Very nice development. With the CF card, continuous 1080/24p raw might be possible. I'd prefer this to the 5D3, since I actually prefer the APS-C sensor size for video. Excuse me while I order a 7D...


----------



## crazyrunner33 (Aug 2, 2013)

I have the 7D and the 5D Mark III, this is great news since I don't have to sell the 7D right away. There's still the issue with the downsampling on the 7D, it is a line skipper and as a result it produces more noise at high iso and the aliasing is terrible. It also isn't capable of full 1080p at full sensor resolution, this is only possible in crop mode.


----------



## Otara (Aug 2, 2013)

All sounds great, but given the 7D ML is still at alpha stage and has been for some time, this is more a theoretical achievement than actual.


----------



## CarlMillerPhoto (Aug 3, 2013)

Has anybody had luck with the Mark III Raw at full 1080/24p with a CF with less than 1000x rating?


----------



## Marsu42 (Aug 3, 2013)

Otara said:


> All sounds great, but given the 7D ML is still at alpha stage and has been for some time, this is more a theoretical achievement than actual.



"Alpha" is more a label to scare people who don't know what they're doing, since the ml framework is very stable by now a port to a new camera is also expected to be stable. So the "alpha" label more relates to the fact that you shouldn't *rely* on it for production and it might not be feature-complete then that it's likely to brick your camera. 

Btw raw on the 5d3 will still be better than 7d because I'd expect the 1080p data rate to be too high and 720p has moire.


----------



## DFM (Aug 4, 2013)

The raw buffer offsets have been found but so far all we have is burst mode (a second or two of frames taken from the silent picture buffer). Moire and fringing are very bad - the fringing was equally terrible in the early days of raw on the 5D, but it was tamed. Moire is more of a problem, I can't see that going away.

However the general outlook for people shooting stills and H.264 is good - autobooting has been sorted so you no longer need to update the firmware every time you turn the camera on, and tests with dual-iso shooting seem to be working OK using yesterday's build. If you want all-I H.264, with sound, at maximum quality you can have it right now, and for most people that's more practicable than DNG sequences.

The big revelation is that the 7D writes to card like a thing possessed - people are getting over 90MB/s, but for some reason the read speed is 2/3 of that. *IF* the raw buffers can be captured there's more than enough throughput for full-HD, but as I said, I suspect the line-skip sensor will be a problem.


----------



## AAPhotog (Aug 4, 2013)

CarlMillerPhoto said:


> Has anybody had luck with the Mark III Raw at full 1080/24p with a CF with less than 1000x rating?

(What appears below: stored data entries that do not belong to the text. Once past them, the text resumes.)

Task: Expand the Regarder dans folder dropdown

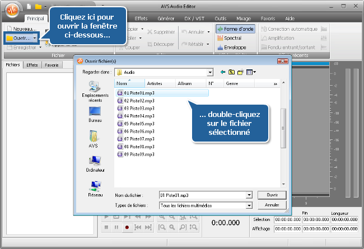Action: 210,72
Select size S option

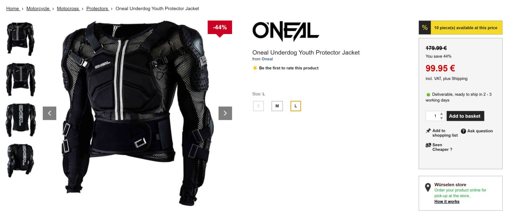pos(258,106)
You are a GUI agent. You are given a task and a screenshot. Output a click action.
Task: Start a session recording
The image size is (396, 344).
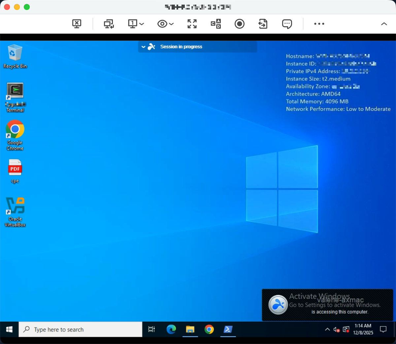(x=240, y=24)
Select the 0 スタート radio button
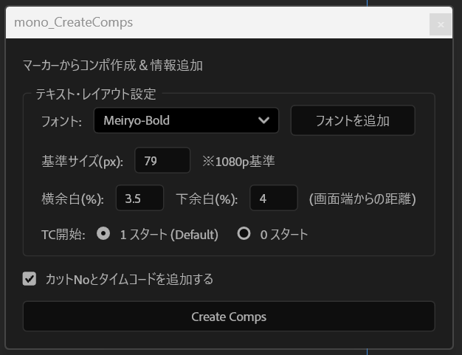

Yes, sandisk 600x cards allow for continuous 1080p shooting in raw. thats the only 600x card I tested that allowed it though


----------



## Otara (Aug 4, 2013)

Marsu42 said:


> Otara said:
> 
> 
> > All sounds great, but given the 7D ML is still at alpha stage and has been for some time, this is more a theoretical achievement than actual.
> ...



Thats true for most cameras where its a single DIGIC chip, but the 7D is pretty different with its dual DIGIC 4 setup, and a real alpha in my view. 

Otara


----------



## Marsu42 (Aug 4, 2013)

Otara said:


> Thats true for most cameras where its a single DIGIC chip, but the 7D is pretty different with its dual DIGIC 4 setup, and a real alpha in my view.

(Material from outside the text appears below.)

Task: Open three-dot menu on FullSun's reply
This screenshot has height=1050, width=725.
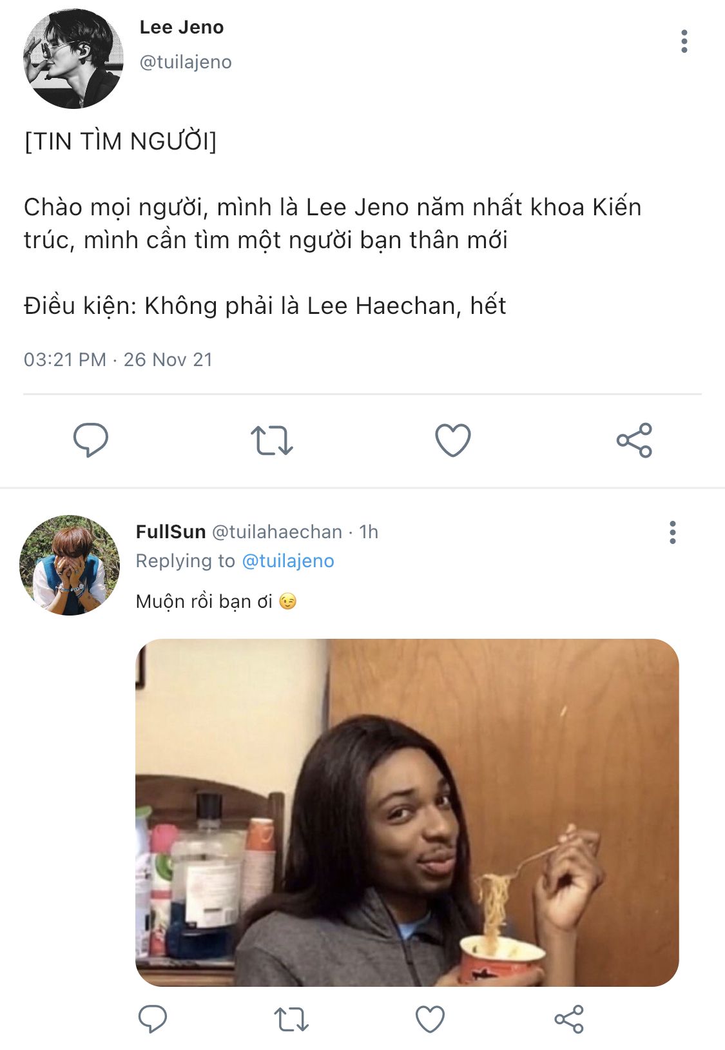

The problem with ml on the 7d was to get it to start at all, and now they managed to find a way, but afaik just like on single digic cameras ml is only using/running on one cpu, so it's not like the whole thing needs to get rewritten. 

If ml used to brick cameras it was mostly because invalid values were written to the Canon fw, the result was that the cameras refuses to respond until you de-brick it with a special mini-firmware. But nowadays ml reverse engineering has a very good idea what valid values are and they check them before setting them, so the main risk is contained no matter how many cpus are on the pcb.


----------



## crazyrunner33 (Aug 4, 2013)

I've been playing around with the hack last night and plan to post a test today. In playback mode I hit almost 92 MB/s with the write being faster than the read, but in record mode it drops to around 58 MB/s write. 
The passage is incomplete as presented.